Exercise inputs section start

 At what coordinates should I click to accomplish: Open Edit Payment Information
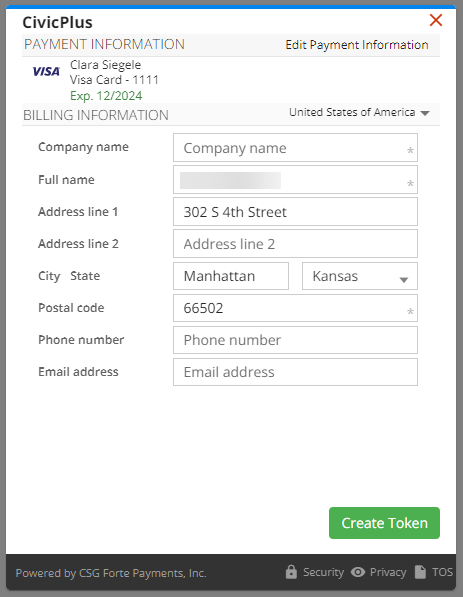[357, 45]
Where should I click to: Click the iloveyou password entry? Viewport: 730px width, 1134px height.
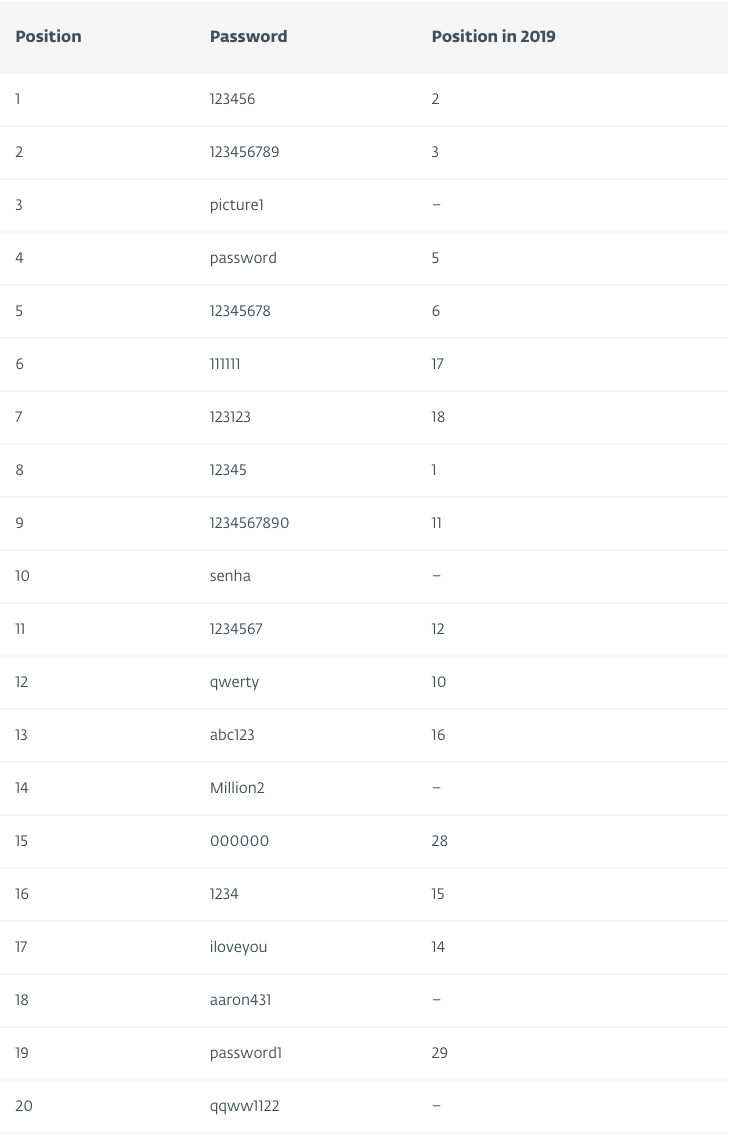(238, 947)
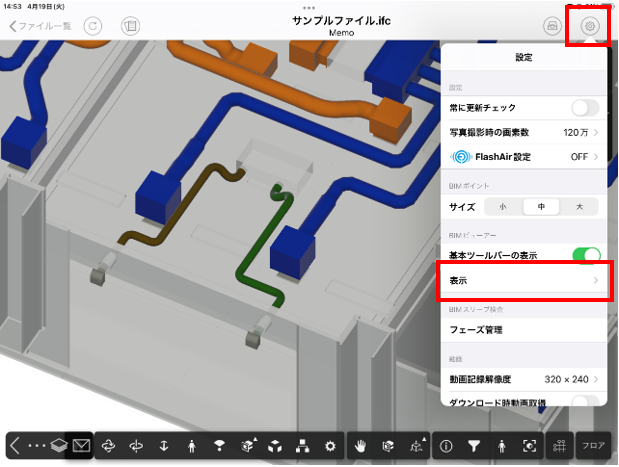Open 表示 settings submenu

tap(523, 281)
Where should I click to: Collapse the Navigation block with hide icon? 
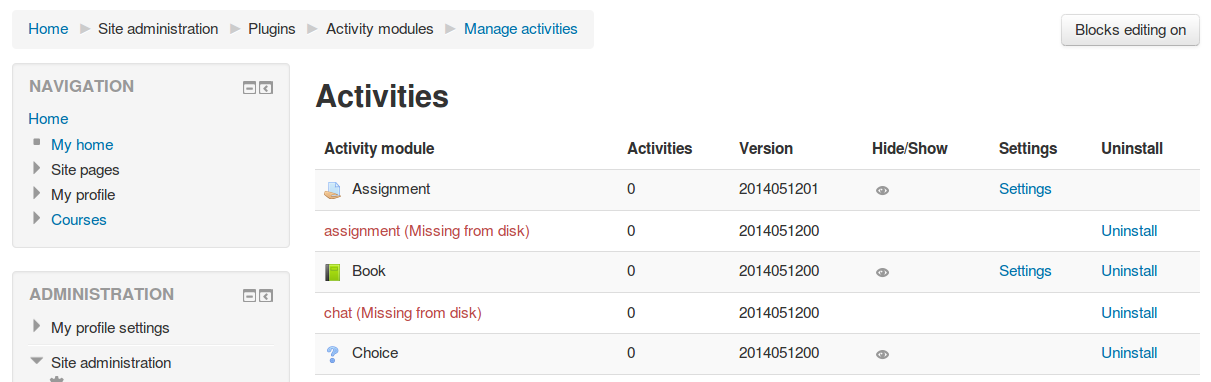pos(250,88)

Exercise inputs section end

**Work task:** When you copy the data above, reproduce each line exactly and skip every image.

**Solved exercise:**
 At what coordinates should I click to accomplish: Open Edit Payment Information
[357, 45]
Where should I click to: Click the iloveyou password entry? Viewport: 730px width, 1134px height.
(238, 947)
Open 表示 settings submenu

tap(523, 281)
Where should I click to: Collapse the Navigation block with hide icon? 
pos(250,88)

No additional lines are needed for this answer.